The consequence was predictable. Corporations anxious to help defeat politicians, mainly Democrats, whose regulatory views might be unfavorable to corporate interests - for example, on environmental or financial safeguards or health insurance policies for the public interest - poured tens of millions of dollars into the 2010 elections. And they are apparently ready to raise the ante significantly in the 2012 elections.

In the hope of stanching that corruptive flow of secret, big corporate spending, Democrats tried last year to pass the Disclose Act, which would have at least required corporate donors to publicly report their spending on political activities and their support of political groups. Such notification rules would have revealed the source of funding for many vested interest lobbies that sprang up after the Supreme Court's ruling in the Citizens United v. Federal Election Commission case.

But Republicans blocked the Disclose Act by filibuster. So corporate-funding lobbies had a field day swinging the election to the GOP. The most prominent conservative nonprofit groups, The New York Times reported, collectively spent more than $65 million on political activities connected to the 2010 elections without identifying their donors.

Among these were Karl Rove's Crossroads GPS; Americans for Prosperity, a group financed largely by the billionaire Koch brothers, who more recently helped fund the union-busting agenda in Wisconsin and other state legislatures; and the U.S. Chamber of Commerce, a vessel of Republican business policy.

In an attempt to prevent a repeat of such secretive political meddling, Democrats filed a lawsuit last week designed to require the Federal Election Commission to force corporations to disclose their election-related spending.

Democrats reasonably contend that the FEC wrongly created a major loophole in election spending laws in 2007, when it ruled that only donors who gave at least $1,000 specifically for financing of political activities needed to disclose their donations.

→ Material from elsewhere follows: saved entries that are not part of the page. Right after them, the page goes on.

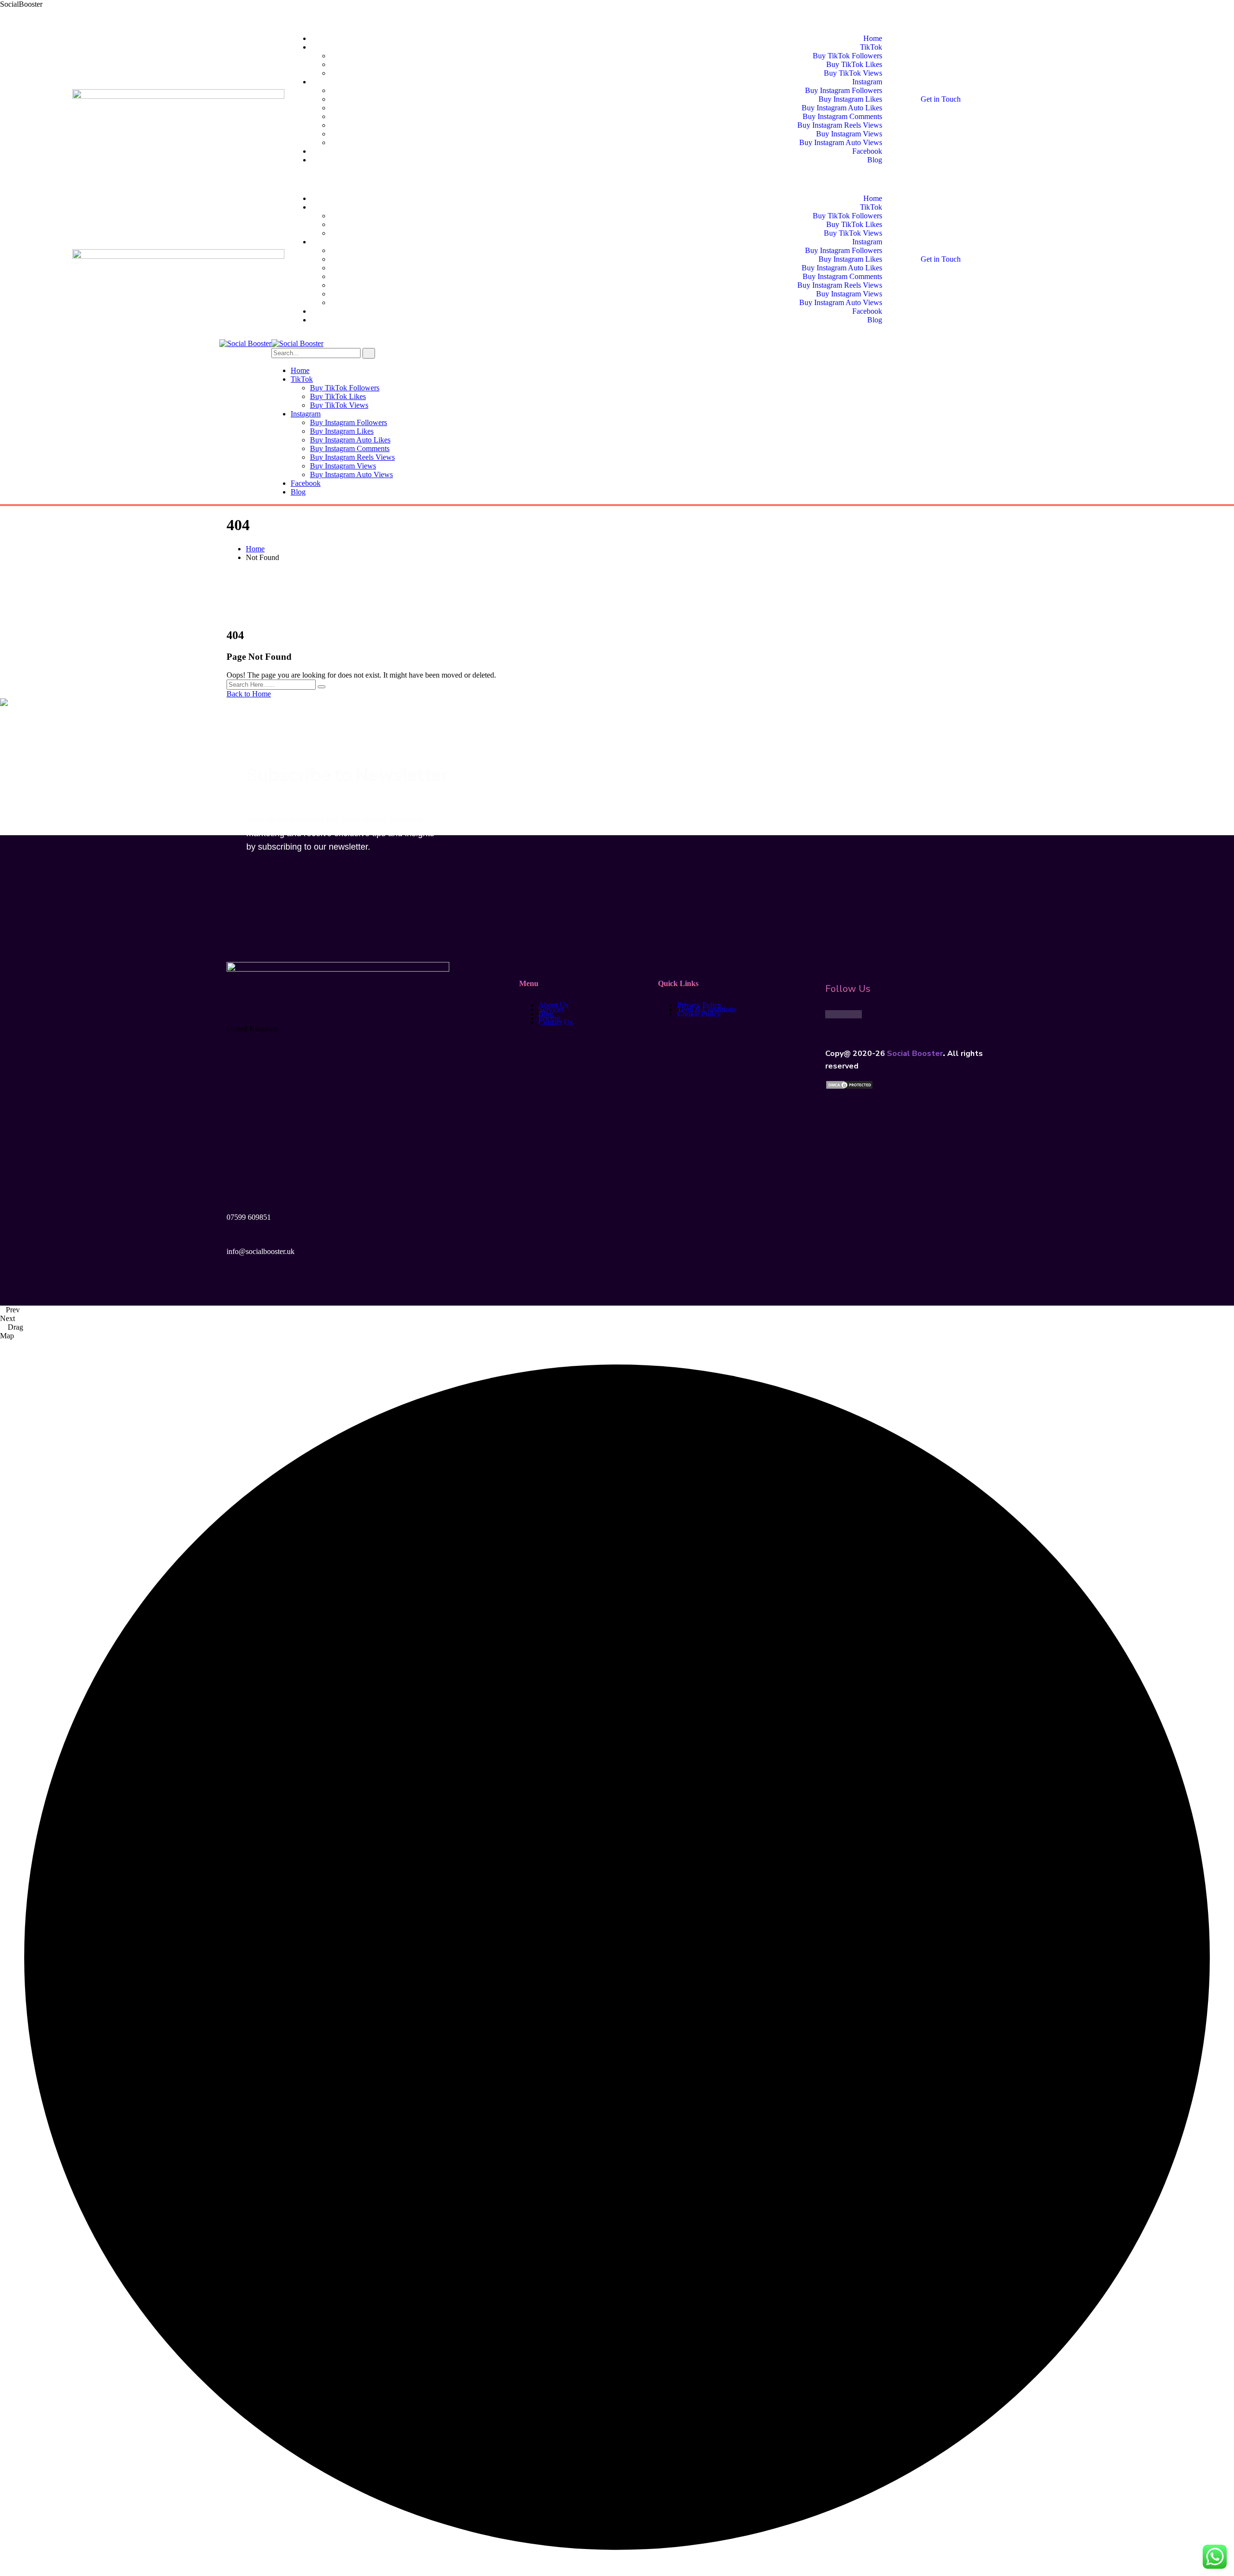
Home (255, 549)
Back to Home (249, 694)
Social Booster (915, 1053)
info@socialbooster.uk (261, 1251)
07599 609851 (249, 1217)
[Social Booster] (245, 343)
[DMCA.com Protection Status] (849, 1087)
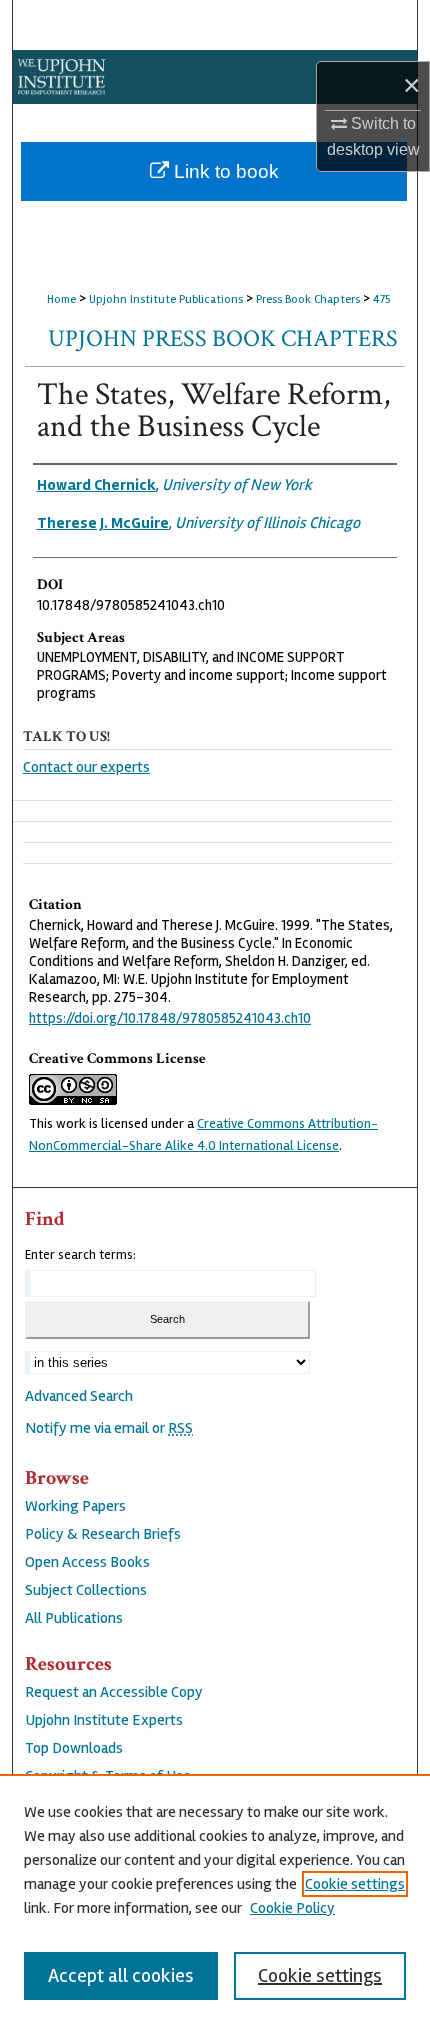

That narrow language, the lawsuit argued, effectively undermined disclosure requirements enacted in 2002 that otherwise would require disclosure of general support for political activities now under the Citizens United ruling.

Republicans, not surprisingly, have already moved to contest the lawsuit. Their surface argument is that Democrats are simply trying to punish their political enemies. What they fail to acknowledge is the larger value to American democracy of full disclosure of political spending and advertising, so its value can be weighed intelligently by voters.

America cannot improve economic prosperity and advancement of the broad American middle class when the political system is fundamentally shaped by entrenched corporate interests that ignore the common good. Republicans should join, or at least quit contesting, the effort to force open disclosure of election spending.